その後、青に変わった信号を確認し、アクセルを踏み込んだ。
「駅まで、うん。わかってる、ちゃんと我慢するって」
「……え?」
「はは、こっちの話」
何だか頼りない笑い声。
どうしてなのかわからない。そんなふうに思ってしまう自分自身を理解できない。
なのに。
寂しそうな横顔。
抱きしめたくなる、守ってあげたくなる。大丈夫だよって、言ってあげたい。
(大丈夫って、何を……)
わからない。
自分の気持ちを全く理解できそうにない。
***
長く思い悩んでいたのだろうか。それから特に会話もなく。
「着いたよ」と坪井が短く真衣香に告げた。
「ありがとう」と、真衣香も短く返事をして、車から降りようと膝の上に置いていたバッグを持ち直して、立ち上がろうとする。
「立花」
それを引き止めるように腕を掴まれて、坪井が真衣香の名を呼んだ。
「ごめん、ちょっとだけ時間いける?」
「え?」
坪井に掴まれているところからじんわりと熱が広がって、真衣香は自分の顔が赤くなってしまっているのではないかと慌てて下を向いた。

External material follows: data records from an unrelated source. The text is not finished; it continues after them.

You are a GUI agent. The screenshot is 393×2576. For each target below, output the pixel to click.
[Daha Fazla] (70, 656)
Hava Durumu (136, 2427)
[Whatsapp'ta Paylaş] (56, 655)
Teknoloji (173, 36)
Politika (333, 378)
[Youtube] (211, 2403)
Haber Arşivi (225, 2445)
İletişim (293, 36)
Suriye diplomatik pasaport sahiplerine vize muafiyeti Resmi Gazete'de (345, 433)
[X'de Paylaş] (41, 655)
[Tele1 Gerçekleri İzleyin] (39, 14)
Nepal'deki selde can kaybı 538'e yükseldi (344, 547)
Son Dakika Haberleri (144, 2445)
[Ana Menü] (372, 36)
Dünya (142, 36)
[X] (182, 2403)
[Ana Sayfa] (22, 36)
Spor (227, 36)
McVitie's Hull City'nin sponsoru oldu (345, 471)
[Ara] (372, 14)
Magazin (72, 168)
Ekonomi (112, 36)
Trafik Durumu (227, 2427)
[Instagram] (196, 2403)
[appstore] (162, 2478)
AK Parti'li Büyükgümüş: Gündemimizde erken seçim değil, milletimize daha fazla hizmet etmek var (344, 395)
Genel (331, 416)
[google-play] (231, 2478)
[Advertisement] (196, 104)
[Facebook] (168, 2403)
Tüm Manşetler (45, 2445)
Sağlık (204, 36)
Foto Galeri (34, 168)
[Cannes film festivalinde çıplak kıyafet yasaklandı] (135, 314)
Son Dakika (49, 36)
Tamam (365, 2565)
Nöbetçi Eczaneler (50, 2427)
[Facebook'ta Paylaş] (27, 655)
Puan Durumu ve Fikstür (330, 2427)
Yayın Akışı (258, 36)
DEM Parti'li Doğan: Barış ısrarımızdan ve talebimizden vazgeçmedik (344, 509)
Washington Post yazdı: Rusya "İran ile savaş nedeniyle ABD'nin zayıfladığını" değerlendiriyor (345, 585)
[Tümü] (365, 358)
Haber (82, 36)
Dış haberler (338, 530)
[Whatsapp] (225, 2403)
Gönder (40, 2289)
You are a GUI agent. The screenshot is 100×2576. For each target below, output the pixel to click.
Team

(さっきから何なの、もう。すぐに顔が熱くなるの何とかしたい……)
「い、いける……大丈夫だから、離して」
情けない自分に対する苛立ちと、恥ずかしさから思ったよりも大きな声が出ていた。
「あ!ご、ごめん、痛かった?」
その声に慌てて手を離した坪井が、心配そうに顔を覗き込んでくる。真衣香は首を横に振ってキツく目を瞑った。